Een vraag, die cliënten mij regelmatig stellen is: is mijn slechte slaap aangeboren?
A question that clients regularly ask me is: is my poor sleep innate?

Scientists at Radboudumc have recently discovered that specific genes—the so-called FOXP genes—play a direct role in how well you sleep. Children with a mutation in the FOXP1-gen were found to sleep consistently worse.


FOXP1 helps regulate other genes, especially during development. When it doesn’t function properly, it can affect how the brain and other organs form. The chance that your poor sleep is caused by a mutation in your FOXP1 gene is extremely small. In the Netherlands, only about fifty patients are known.


Is poor sleep innate?

What triggered me about this research is that it touches on a question clients often ask me: is my poor sleep something I was born with? The short answer is that predisposition can play a role. Some people are more sensitive to sleep problems than others. They react more strongly to stress or have a biological clock that naturally runs a bit differently.
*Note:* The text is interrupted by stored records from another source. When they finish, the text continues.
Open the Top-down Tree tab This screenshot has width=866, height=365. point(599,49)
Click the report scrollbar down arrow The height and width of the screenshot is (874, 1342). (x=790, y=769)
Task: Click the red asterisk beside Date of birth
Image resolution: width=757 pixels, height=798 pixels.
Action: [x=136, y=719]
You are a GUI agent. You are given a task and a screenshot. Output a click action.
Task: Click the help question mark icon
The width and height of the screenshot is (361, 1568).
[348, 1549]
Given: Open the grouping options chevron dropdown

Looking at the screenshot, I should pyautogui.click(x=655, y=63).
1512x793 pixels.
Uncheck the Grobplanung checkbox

But if you think you sleep poorly because your father or mother did too and that it’s simply “in your DNA,” some nuance is needed. Predisposition explains why you may be more vulnerable. It doesn’t necessarily explain why you’re sleeping poorly now or why it isn’t improving.


The 3-P model

Sleep scientist Arthur Spielman described in the 1980s how insomnia develops and persists. His 3-P model distinguishes three layers:


  1. Predisposing factors – the biological sensitivity you were born with. You can’t change this.

  2. Precipitating factors – stressful event(s) that triggered the problem, such as a period of overload, a divorce, an ill family member, or financial problems.

  3. Perpetuating factors – the thoughts and habits that keep the sleep problem going, even after the stress has passed. This is the key layer.


I recognized myself in all three. Predisposition: yes. Trigger: also yes. But what kept me sleeping poorly for five years was the third P—the way I thought about sleep and everything I did to try to force it. The growing fear of not being able to sleep. A fear I still occasionally feel—the body has a good memory—but one that no longer keeps me awake.


Where the leverage lies

Cognitieve Gedragstherapie voor Insomnie (CBT-I) focuses on the third P. Not on your genes. Not on past stressful events, but on what is still maintaining the sleep problem now. The beliefs that keep you awake at night (“If I don’t sleep now, I won’t get through tomorrow”). The habits that undermine sleep pressure (“I’ll just go to bed early, maybe I’ll fall asleep sooner”). The strained relationship with your bed, which is no longer a restful place.


CBT-I works for 70 to 80% of people with chronic insomnia. Not by forcing sleep, but by removing the obstacles. Ask yourself: what do I do every day to try to fall asleep? And does it help? Those who notice that all these efforts mainly create stress are the ones for whom CBT-I makes the biggest difference.